(København) – Die Pfleger*innen können sich nicht weiter anstrengen, klingt es vom dänischen Pflegerat DSR. Politiker nennen Frederiksens Appell „geradezu provokativ“. „Wir bitten um Geduld. Und wir bitten Sie, sich zusätzlich zu bemühen“, war der Appell, den Statsministerin Mette Frederiksen (Socialdemokraterne) an die Mitarbeiter*innen des Gesundheitswesens richtete, als sie am Montagabend zur besten Sendezeit eine Pressekonferenz abhielt.

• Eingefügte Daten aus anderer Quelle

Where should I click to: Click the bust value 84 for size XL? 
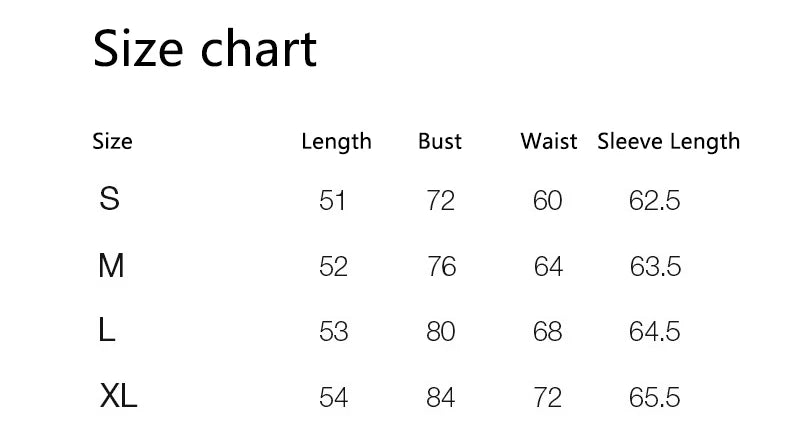(x=441, y=397)
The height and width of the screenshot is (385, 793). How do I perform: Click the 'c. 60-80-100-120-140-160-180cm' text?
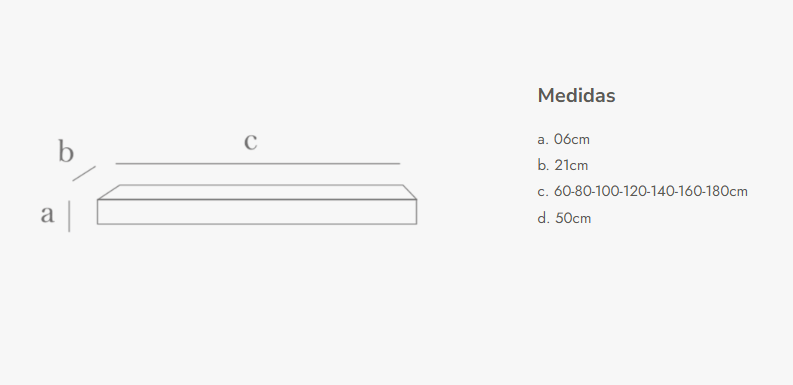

Aber „die Schwestern haben keine Geduld mehr“. Das ist die Antwort von Dorthe Boe Danbjørg, stellvertretende Vorsitzende des dänischen Pflegerats (DSR). „Wir werden immer wieder um zusätzliche Anstrengungen gebeten. Die Krankenschwestern machen seit 20 Monaten Überstunden, und davor hatten wir auch ein ziemlich unter Druck geratenes Gesundheitssystem, in dem die Krankenschwestern jeden Tag große Anstrengungen unternommen haben“, sagt sie.

Statsministerin Mette Frederiksen appelliert an die Krankenschwestern.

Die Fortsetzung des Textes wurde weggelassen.